The twister tore a 17-mile path over 40 minutes, said Rick Smith of the weather service. He said the first severe thunderstorm warning had gone out 44 minutes before the tornado touched down, and the first tornado warning 16 minutes ahead. Fallin said the storm was two miles wide.

“This was the storm of storms,” Oklahoma City Mayor Mick Cornett said.

Obama declared a major disaster, making federal aid available to people in five counties.

“In an instant, neighborhoods were destroyed, dozens of people lost their lives, many more were injured, and among the victims were young children trying to take shelter in the safest place they knew, their school,” he said from the White House. “So our prayers are with the people of Oklahoma today.”

Expressions of grief and support came from across the world.

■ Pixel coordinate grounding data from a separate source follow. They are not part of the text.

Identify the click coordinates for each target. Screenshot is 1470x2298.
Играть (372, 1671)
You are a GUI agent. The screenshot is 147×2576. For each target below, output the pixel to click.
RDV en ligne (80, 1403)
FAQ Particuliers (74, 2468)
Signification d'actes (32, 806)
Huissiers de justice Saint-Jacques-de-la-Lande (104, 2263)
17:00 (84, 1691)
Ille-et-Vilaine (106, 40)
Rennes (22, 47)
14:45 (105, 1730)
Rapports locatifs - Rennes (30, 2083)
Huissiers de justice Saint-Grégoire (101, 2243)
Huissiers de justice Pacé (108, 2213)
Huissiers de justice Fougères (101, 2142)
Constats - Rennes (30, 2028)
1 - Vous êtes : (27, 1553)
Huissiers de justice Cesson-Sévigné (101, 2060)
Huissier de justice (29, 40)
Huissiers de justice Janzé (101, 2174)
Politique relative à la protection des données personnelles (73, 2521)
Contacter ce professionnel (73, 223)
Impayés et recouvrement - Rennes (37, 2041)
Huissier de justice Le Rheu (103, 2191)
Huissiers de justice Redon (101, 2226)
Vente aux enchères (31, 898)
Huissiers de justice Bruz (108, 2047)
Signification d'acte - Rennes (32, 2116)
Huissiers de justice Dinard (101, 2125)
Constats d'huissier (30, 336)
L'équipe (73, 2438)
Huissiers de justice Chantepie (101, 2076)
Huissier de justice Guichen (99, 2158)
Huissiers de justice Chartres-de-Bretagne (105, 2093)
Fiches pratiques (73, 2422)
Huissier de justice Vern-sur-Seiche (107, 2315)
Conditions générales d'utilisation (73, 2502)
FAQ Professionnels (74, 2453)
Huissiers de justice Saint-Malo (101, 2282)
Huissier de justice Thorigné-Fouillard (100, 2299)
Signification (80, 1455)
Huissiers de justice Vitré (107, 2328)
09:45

Queen Elizabeth II extended her deepest sympathies, and Pope Francis said on Twitter: “I am close to the families of all who died in the Oklahoma tornado, especially those who lost young children. Join me in praying for them.” House Speaker John Boehner ordered flags at the Capitol to half-staff.

Relief efforts sprang up. The Red Cross said it was opening a shelter, and the University of Oklahoma opened some of its housing for displaced families. People took to Facebook in hopes that storm victims might reclaim family photos that landed in yards many miles away.

Aerial pictures of the destruction brought to mind Joplin, the Missouri town virtually wiped off the map two years ago when an EF5 tornado killed 158 people and caused $2.8 billion in damage.

Joplin city officials said Monday they were sending a team of 10 officers and three firefighters to Moore to help. “Giving back in whatever way we can,” the mayor said on Twitter.

The tornado Monday also came one day after another cluster of storms in Oklahoma that killed two elderly men in the town of Shawnee. Tens of millions of people from Texas to the Great Lakes — an area covering 55 million people — had been warned to brace for the severe weather.